If you have decided to install quarter-round by yourself, you might be looking for guidance on how to handle the task perfectly. Here are detailed steps for completing the installation process.
- Determine the size of your wall area with measuring tape. Every space has varied molding lengths, so take as many measurements as possible.
- Measure the bottom of each wall and measure from left to right to make it easy to read when cutting.
- Ensure your molding material matches the baseboard or floor or purchase flat white primed quarter round and repaint with semi-gloss paint to complement the baseboard. This paint should cover the nails, which will be coated with caulk.
- Quarter-round molding is available in entire pieces ranging in length from 6 to 12 ft (1.8 to 3.7m). When mounting to a wall, try to utilize a single piece. This eliminates the possibility of gaps opening when the temperature changes and the parts shrink.
- In cases where pieces must be joined together, apply glue and accelerator to ensure it is sealed tight before mounting to the wall.
- Mount your miter saw on a firm platform and move the blade along the left or right side of its base to cut your quarter round. The standard approach is to cut at 45°, but in circumstances when the wall area is irregular, this may result in gaps in the front.
- When cutting from the long or inside corner, therefore, set the saw to 44°, and when cutting from the short or inside corner, set it to 46°.
- Along the quarter-rounds, mark sites for nails per 12 inches (30 cm) with a pencil. Begin measuring, starting at the edges and work your way down the length of each piece of molding. This guarantees that the quarter rounds fit neatly. Make no marks near the ends of the molding as the nails may crack it.
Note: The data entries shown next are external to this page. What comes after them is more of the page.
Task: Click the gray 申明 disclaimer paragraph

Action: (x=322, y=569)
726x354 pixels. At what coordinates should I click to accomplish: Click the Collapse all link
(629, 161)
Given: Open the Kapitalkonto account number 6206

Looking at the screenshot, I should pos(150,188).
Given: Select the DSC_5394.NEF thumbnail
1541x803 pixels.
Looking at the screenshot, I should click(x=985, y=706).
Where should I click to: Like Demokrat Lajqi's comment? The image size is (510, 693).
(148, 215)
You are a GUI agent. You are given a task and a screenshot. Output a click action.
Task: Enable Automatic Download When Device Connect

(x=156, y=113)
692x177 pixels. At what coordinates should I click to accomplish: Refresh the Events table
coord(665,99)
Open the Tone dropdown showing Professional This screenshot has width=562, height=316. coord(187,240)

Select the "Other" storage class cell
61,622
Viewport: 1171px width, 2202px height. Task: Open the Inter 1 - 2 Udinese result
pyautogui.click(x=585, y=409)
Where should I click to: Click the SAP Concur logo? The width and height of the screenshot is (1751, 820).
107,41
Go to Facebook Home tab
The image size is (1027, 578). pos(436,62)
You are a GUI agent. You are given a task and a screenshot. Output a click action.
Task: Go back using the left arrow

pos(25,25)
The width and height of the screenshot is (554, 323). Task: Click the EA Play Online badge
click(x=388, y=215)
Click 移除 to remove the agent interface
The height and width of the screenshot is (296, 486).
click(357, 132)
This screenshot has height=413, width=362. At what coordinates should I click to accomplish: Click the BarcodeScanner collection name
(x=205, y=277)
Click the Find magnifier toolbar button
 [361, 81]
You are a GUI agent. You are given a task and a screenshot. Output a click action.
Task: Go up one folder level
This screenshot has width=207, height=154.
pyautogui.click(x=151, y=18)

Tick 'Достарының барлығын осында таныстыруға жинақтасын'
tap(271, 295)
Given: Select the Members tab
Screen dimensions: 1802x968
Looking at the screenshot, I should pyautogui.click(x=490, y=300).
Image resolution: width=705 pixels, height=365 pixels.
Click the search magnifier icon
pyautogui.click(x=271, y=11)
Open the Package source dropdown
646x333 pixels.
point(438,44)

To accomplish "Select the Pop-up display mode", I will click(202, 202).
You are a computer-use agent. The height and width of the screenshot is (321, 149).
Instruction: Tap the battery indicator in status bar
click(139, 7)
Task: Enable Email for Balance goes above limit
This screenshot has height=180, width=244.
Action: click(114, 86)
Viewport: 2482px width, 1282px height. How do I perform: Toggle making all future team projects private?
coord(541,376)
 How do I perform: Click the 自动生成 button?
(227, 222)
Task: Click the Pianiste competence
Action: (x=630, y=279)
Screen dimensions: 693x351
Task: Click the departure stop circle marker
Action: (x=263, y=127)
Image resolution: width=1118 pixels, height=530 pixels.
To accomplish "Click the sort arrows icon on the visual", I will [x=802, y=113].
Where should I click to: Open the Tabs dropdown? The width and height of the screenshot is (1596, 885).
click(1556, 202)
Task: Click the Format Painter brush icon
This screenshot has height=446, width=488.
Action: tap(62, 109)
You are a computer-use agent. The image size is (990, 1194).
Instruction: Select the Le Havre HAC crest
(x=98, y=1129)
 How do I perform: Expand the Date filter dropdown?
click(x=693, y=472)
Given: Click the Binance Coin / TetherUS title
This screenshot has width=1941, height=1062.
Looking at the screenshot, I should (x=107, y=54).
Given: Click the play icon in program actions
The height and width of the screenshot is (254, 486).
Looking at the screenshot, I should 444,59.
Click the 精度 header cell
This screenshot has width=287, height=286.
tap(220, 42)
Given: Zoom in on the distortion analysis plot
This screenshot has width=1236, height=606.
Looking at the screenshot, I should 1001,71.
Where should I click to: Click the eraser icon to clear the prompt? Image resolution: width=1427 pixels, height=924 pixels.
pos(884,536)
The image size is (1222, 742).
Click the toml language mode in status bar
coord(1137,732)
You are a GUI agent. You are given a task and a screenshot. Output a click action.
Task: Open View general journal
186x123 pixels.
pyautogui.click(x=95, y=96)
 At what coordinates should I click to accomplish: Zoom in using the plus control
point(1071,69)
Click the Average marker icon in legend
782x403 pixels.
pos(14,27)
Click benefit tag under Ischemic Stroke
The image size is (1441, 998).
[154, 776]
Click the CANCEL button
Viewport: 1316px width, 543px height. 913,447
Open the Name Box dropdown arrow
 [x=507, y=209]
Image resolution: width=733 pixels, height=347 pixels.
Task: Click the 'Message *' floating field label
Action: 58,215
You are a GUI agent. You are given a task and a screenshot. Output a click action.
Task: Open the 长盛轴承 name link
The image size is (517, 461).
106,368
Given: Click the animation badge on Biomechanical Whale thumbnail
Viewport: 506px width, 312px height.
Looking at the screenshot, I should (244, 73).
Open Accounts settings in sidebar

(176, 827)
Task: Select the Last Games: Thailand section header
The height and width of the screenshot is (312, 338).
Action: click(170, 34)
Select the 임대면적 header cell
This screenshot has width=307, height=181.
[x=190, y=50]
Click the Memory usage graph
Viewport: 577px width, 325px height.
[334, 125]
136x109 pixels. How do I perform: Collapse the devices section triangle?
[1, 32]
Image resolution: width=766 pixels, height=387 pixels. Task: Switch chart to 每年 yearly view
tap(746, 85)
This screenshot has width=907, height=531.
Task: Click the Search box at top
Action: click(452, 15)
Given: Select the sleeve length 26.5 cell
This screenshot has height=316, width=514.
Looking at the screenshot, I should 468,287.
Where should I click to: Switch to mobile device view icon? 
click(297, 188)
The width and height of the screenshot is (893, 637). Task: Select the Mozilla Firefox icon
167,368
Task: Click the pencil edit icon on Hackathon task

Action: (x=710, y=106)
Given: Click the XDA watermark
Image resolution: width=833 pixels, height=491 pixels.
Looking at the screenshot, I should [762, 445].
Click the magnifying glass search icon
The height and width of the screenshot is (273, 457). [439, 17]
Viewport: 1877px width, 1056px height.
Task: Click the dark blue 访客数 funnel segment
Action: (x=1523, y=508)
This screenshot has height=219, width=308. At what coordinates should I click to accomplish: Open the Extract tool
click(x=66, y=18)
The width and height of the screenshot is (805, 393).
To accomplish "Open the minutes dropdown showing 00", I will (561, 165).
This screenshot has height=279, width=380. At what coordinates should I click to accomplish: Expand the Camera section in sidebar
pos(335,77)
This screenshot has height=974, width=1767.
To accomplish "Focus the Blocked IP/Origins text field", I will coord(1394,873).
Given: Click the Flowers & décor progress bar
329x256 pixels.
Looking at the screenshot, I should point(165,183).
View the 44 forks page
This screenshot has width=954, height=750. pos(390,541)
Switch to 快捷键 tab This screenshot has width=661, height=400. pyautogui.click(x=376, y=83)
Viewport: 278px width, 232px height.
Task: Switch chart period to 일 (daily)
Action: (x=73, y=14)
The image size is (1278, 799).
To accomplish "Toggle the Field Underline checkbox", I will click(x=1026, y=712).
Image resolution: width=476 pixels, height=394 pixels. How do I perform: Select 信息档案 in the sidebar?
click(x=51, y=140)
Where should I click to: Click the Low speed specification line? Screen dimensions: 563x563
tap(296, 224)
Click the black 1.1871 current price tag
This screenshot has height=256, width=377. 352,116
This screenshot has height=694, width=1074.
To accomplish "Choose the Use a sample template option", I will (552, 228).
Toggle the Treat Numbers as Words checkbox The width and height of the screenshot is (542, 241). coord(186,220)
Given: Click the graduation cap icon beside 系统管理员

- Rather than hammering, utilize a nail gun with a compressor as this is much faster and produces more admirable work, as well as eliminating the need for pilot holes.
- Because it’s so simple to use, you’ll be able to put in more nails. Nails should be 18 gauge and 1.25 inches (3.2 cm) long. Adjust the pressure level such that the nails are driven just below the top, allowing you to caulk or wood putty the holes.
- With a caulk gun, fill the gaps around the quarter rounds. Hold the nuzzle of the gun just over the upper portion of the quarter round, then apply a bead of caulk while slowly pushing the trigger.
- To squeeze the caulk behind the quarter rounds, trace your finger along the top and fill any gaps between individual parts to ensure the caulk appears even and concealed as much as possible.